User Story: As an on-wiki searcher, I want to be able to search for words that have apostrophes in them without having to know or worry about what apostrophe-like character is actually used. For example, at least seven different characters are used on various projects in the name of the city in Yemen: Ma'rib, Maʿrib, Maʾrib, Maʼrib, Ma`rib, Ma’rib, Ma‘rib.
Notes: We have a new character filter, apostrophe_norm, currently configured for use only on Nias Wikipedia, which converts the other six options to the straight apostrophe.
There is a lot of cross-wiki inconsistency in how these characters are treated, too. The table below shows how the characters are analyzed in English, Japanese, and French Wikis.

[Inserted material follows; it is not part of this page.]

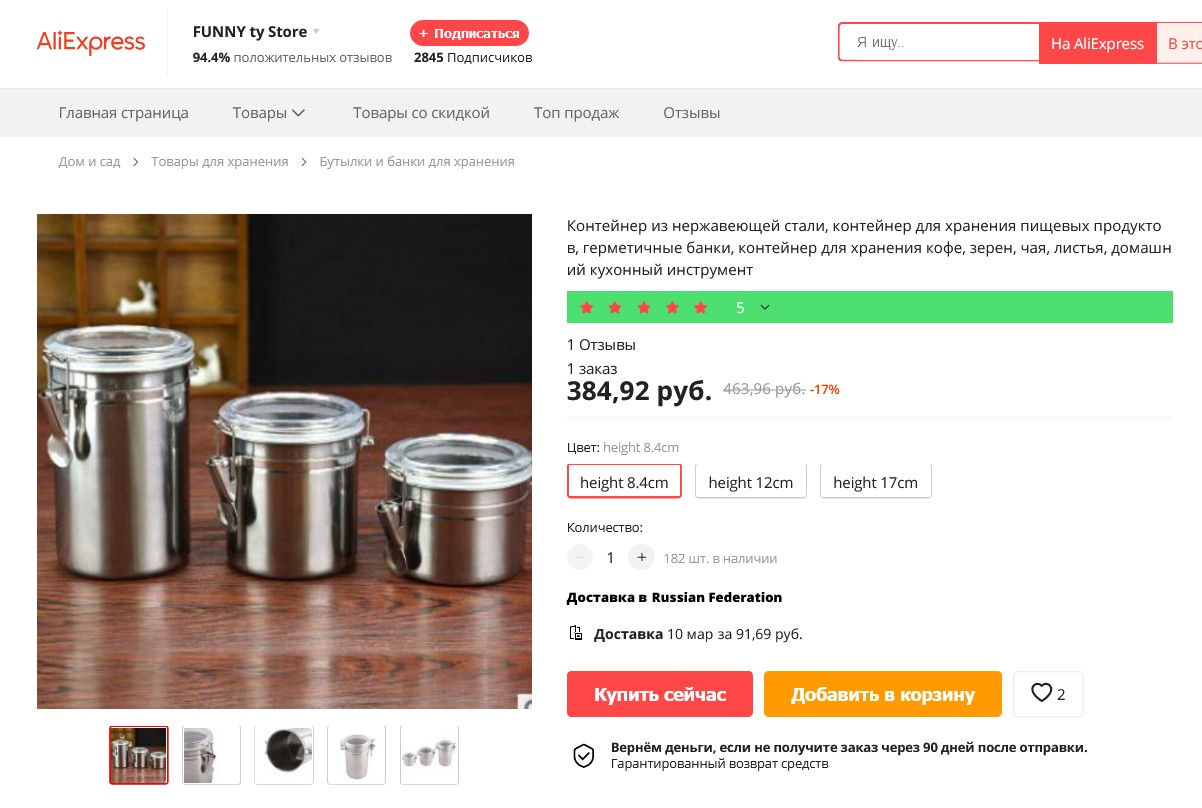Image resolution: width=1202 pixels, height=808 pixels.
Task: Select the second product thumbnail image
Action: click(211, 754)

The standard tokenizer splits on backticks (` U+0060) so that always gets split into two words (ma is a stop word in French, so it gets dropped).
English has the aggressive_splitting filter enabled, which splits on three of the other characters (left and right curly apostrophes and the straight apostrophe). icu_folding removes the left and right half rings in English and French, though French has the "preserve" variant, which keeps the original, too. icu_folding also straightens the curly apostrophes in French, but aggressive_splitting has already split on them in English.
char | U+0027 | U+02BF | U+02BE | U+02BC | U+0060 | U+2019 | U+2018 |
input | Ma'rib | Maʿrib | Maʾrib | Maʼrib | Ma`rib | Ma’rib | Ma‘rib |
en | ma, rib | marib | marib | marib | ma, rib | ma, rib | ma, rib |
ja | ma'rib | maʿrib | maʾrib | maʼrib | ma, rib | ma’rib | ma‘rib |
fr | ma'rib | marib/maʿrib | marib/maʾrib | ma'rib | (ma,) rib | ma'rib/ma’rib | ma'rib/ma‘rib |
If we work on T219108, we should also consider removing apostrophes from aggressive_splitting.
Acceptance Criteria:
- apostrophe_norm is enabled everywhere (or at least by default, possibly with exceptions or customization for some languages for reasons as yet unknown)
- All of Ma'rib, Maʿrib, Maʾrib, Maʼrib, Ma`rib, Ma’rib, Ma‘rib index to the same form in all or almost all wikis (i.e., with intentional exceptions).
Note: this is a follow up to T311654, which looked at this issue for just one language (Nias).